>> begin DATA TO USE
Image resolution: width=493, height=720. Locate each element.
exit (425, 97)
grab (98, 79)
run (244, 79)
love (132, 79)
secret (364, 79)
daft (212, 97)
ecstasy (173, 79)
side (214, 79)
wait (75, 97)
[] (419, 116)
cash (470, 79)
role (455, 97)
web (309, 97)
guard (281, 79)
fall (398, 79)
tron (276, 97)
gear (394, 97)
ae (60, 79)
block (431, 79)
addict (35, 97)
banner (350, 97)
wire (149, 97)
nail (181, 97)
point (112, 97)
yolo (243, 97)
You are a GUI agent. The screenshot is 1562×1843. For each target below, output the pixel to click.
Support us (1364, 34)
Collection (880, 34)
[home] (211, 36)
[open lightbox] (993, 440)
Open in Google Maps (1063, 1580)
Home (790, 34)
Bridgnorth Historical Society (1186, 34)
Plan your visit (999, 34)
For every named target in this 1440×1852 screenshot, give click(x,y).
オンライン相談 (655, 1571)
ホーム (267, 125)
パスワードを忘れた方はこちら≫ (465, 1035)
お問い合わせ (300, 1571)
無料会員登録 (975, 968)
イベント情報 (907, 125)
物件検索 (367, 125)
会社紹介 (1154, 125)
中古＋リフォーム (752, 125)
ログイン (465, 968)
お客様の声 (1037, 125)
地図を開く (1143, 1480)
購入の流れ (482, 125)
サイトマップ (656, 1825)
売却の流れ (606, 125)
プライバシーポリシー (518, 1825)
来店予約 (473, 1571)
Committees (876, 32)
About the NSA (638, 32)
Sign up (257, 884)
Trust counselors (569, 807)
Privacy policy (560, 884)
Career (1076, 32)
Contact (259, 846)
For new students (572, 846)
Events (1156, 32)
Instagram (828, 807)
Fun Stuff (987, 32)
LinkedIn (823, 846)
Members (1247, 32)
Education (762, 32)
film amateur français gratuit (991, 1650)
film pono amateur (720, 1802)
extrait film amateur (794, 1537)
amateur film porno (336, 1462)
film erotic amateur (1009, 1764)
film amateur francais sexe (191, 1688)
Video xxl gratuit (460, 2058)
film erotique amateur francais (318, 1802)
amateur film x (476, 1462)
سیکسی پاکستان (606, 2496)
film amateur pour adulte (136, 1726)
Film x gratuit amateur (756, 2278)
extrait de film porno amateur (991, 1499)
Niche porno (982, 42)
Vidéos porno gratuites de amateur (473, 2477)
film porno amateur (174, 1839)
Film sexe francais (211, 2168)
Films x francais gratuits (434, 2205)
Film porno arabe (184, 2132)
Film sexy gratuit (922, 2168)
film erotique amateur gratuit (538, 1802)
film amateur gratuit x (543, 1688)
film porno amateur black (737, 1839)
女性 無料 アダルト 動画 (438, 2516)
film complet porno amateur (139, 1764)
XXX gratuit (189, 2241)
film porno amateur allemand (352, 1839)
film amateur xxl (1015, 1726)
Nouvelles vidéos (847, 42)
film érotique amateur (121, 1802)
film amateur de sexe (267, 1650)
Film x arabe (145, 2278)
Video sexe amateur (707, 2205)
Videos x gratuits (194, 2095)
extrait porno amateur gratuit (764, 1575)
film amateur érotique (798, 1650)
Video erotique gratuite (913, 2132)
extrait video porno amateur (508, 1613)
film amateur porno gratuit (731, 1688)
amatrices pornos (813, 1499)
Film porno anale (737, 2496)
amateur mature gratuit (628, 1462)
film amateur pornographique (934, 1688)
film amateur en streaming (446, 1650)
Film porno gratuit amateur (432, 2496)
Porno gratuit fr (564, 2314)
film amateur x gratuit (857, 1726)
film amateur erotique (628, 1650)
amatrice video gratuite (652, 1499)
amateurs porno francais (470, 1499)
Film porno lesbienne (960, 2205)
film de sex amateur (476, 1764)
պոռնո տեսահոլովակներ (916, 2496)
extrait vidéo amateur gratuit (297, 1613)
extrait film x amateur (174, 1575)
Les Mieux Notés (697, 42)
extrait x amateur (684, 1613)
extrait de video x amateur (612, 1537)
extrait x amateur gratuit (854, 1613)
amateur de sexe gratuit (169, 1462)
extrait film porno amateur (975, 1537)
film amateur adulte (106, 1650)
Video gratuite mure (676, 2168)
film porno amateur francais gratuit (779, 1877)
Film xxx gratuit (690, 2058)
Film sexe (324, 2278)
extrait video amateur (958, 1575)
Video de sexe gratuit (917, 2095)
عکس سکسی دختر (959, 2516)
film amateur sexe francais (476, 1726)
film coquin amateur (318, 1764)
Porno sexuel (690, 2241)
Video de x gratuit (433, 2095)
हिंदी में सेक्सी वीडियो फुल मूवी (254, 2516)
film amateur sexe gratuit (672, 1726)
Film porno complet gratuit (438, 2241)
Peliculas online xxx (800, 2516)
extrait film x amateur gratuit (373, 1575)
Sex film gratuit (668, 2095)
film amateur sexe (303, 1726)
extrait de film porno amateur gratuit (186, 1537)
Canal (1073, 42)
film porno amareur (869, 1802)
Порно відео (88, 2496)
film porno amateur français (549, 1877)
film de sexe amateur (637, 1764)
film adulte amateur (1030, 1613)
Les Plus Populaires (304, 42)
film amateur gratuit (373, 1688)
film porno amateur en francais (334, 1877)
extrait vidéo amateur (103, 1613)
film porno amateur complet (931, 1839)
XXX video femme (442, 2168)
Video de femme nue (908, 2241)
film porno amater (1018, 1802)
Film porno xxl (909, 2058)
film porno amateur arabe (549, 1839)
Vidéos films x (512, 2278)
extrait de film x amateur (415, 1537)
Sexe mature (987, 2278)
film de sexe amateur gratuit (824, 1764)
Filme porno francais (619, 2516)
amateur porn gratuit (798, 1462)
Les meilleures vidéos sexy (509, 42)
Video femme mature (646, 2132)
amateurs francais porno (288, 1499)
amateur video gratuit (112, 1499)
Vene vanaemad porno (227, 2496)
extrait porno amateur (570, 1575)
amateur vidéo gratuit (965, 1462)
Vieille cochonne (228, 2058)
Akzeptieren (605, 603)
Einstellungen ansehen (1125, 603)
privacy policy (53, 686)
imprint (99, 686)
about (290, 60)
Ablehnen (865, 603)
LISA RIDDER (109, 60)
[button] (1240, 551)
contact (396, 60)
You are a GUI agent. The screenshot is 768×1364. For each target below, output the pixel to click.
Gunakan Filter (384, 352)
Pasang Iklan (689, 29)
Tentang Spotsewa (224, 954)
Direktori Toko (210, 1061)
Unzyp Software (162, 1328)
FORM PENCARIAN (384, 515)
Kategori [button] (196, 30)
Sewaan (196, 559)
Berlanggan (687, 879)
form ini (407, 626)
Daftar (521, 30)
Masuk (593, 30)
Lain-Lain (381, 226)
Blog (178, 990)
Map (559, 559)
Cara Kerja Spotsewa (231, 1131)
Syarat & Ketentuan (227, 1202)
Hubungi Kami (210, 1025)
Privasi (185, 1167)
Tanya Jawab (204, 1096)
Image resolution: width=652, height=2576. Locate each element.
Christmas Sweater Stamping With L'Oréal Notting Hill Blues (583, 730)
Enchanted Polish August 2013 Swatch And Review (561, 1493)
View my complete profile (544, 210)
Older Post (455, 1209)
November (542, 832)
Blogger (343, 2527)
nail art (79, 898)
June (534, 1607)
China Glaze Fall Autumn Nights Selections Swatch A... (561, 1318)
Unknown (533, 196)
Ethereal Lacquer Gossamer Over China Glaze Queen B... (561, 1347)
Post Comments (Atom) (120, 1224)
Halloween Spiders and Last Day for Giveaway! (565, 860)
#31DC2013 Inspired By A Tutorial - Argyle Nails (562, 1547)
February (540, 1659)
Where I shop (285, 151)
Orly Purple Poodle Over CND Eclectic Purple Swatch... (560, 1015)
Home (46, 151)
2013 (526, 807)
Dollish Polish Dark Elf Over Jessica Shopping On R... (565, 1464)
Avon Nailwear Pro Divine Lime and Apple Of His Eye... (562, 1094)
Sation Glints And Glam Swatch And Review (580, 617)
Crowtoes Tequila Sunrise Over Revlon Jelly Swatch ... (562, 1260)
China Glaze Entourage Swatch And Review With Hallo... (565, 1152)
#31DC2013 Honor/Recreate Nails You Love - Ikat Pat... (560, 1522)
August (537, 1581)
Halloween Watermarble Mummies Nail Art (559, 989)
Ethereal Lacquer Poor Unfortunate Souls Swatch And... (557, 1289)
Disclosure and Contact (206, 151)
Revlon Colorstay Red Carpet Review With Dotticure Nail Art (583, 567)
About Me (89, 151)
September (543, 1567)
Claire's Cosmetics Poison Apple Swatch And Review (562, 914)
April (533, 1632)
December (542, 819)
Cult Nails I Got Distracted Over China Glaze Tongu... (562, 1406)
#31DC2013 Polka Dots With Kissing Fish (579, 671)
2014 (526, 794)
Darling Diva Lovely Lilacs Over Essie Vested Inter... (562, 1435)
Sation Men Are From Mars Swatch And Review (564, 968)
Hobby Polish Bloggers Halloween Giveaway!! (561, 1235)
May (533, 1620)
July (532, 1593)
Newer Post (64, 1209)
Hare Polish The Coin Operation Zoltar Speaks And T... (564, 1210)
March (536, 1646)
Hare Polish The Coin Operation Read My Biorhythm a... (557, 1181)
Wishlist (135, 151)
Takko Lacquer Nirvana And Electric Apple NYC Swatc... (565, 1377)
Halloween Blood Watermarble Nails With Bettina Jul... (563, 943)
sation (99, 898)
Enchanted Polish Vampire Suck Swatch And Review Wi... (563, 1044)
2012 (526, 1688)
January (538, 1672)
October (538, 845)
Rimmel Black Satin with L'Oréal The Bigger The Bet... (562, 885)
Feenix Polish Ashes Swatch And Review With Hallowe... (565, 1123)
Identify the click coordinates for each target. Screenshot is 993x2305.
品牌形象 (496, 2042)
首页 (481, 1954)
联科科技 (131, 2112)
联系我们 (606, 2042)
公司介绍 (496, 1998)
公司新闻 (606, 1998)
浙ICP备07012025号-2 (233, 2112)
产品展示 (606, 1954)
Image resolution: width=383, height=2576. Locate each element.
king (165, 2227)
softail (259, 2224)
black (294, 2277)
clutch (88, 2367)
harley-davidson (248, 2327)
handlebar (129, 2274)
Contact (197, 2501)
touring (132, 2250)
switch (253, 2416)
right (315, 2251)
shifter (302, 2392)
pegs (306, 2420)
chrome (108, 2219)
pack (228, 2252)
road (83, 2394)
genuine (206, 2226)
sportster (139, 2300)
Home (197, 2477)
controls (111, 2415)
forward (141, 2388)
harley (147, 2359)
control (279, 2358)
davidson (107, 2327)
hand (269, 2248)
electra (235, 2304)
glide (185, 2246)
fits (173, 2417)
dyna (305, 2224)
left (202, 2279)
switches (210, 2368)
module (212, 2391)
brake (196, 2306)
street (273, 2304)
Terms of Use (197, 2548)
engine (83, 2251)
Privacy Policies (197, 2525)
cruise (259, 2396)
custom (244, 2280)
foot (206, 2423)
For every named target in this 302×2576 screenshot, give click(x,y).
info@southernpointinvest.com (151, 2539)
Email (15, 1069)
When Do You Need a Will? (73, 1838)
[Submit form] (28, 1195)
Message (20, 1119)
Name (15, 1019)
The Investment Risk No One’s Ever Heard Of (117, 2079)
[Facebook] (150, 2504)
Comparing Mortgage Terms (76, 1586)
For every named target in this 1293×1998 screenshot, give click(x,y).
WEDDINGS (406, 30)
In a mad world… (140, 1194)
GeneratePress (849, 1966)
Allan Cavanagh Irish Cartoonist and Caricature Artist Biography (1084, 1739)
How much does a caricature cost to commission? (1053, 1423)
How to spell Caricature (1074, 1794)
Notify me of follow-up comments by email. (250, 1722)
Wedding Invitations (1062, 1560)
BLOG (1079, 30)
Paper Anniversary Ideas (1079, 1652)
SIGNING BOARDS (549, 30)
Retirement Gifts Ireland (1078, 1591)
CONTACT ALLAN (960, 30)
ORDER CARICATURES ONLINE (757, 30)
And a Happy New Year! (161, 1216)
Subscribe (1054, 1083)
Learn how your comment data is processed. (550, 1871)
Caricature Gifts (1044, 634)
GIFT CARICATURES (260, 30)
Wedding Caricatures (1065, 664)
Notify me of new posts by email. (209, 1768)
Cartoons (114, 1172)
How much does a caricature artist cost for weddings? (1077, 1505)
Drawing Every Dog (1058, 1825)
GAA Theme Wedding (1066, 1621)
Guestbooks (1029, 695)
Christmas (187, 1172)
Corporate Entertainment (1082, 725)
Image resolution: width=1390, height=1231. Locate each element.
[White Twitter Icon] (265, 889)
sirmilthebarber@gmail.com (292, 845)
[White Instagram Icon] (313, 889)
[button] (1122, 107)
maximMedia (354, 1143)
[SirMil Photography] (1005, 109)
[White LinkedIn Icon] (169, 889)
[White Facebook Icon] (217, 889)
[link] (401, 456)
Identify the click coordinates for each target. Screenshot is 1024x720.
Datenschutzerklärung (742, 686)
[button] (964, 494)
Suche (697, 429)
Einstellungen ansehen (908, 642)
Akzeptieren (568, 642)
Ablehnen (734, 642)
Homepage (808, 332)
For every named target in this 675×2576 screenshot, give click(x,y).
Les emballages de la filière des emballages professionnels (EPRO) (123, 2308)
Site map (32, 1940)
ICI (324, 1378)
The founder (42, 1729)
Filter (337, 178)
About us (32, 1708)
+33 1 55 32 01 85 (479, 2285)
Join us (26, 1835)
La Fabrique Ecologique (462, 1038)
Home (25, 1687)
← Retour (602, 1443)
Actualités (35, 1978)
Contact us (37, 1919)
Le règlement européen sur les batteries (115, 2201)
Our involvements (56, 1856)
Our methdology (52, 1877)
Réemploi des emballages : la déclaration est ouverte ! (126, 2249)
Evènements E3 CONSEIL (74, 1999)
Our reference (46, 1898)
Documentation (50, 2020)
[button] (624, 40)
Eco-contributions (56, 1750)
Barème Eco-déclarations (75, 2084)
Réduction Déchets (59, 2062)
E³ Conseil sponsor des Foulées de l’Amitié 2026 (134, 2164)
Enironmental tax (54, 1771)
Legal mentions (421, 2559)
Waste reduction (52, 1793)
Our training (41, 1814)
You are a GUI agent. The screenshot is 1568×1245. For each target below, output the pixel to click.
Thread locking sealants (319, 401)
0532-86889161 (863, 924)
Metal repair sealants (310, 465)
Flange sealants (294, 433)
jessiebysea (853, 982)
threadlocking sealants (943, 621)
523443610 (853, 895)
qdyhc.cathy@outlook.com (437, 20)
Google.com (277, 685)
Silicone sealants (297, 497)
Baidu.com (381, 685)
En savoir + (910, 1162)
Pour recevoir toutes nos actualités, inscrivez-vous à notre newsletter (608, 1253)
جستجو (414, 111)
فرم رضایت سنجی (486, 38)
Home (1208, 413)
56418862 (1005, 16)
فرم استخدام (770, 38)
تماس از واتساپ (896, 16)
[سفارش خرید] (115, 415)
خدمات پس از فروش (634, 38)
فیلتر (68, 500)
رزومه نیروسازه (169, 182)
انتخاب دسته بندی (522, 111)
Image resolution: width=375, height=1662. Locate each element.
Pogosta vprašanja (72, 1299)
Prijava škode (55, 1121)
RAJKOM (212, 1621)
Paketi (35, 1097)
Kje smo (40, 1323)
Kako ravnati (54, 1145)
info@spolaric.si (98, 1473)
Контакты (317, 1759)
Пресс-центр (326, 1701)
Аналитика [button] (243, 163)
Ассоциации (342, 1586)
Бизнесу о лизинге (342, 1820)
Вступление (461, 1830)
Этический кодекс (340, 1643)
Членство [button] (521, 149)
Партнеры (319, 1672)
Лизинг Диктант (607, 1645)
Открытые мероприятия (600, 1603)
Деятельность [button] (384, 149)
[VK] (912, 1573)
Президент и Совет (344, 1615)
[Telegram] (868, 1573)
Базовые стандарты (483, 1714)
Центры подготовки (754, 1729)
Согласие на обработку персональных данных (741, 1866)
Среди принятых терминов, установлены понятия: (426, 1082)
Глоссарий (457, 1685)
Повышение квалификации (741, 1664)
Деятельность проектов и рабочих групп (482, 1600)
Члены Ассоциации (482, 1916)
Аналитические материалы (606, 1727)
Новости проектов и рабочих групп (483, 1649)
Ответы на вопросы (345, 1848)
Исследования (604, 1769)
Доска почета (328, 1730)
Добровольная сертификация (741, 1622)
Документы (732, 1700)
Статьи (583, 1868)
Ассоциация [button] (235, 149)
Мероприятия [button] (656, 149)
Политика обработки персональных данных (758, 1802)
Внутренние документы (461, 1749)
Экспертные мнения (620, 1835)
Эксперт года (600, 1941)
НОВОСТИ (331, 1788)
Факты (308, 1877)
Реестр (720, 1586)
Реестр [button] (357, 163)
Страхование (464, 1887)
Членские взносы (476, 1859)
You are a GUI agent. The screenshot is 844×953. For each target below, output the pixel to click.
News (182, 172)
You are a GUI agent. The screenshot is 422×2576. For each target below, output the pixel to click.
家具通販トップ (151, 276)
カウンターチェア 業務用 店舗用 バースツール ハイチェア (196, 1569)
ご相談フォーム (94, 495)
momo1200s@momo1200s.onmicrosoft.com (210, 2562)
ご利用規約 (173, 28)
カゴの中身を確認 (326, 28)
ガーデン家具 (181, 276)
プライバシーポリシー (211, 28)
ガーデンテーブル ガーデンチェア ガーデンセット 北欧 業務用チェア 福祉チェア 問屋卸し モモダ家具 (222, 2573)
>> end DATA TO USE
▶ _SHORT TASK_: Convert the part that opens with the line containing "film amateur xxl (1015, 1726)" and closes with the line containing "Video erotique gratuite (913, 2132)" into a Markdown table with the columns Number and Line, leaving out blank lines.

▶ _THE REPLY_:
| Number | Line |
|---|---|
| 1 | film amateur xxl (1015, 1726) |
| 2 | Nouvelles vidéos (847, 42) |
| 3 | film érotique amateur (121, 1802) |
| 4 | film amateur de sexe (267, 1650) |
| 5 | Film x arabe (145, 2278) |
| 6 | Video sexe amateur (707, 2205) |
| 7 | Videos x gratuits (194, 2095) |
| 8 | extrait porno amateur gratuit (764, 1575) |
| 9 | film amateur érotique (798, 1650) |
| 10 | Video erotique gratuite (913, 2132) |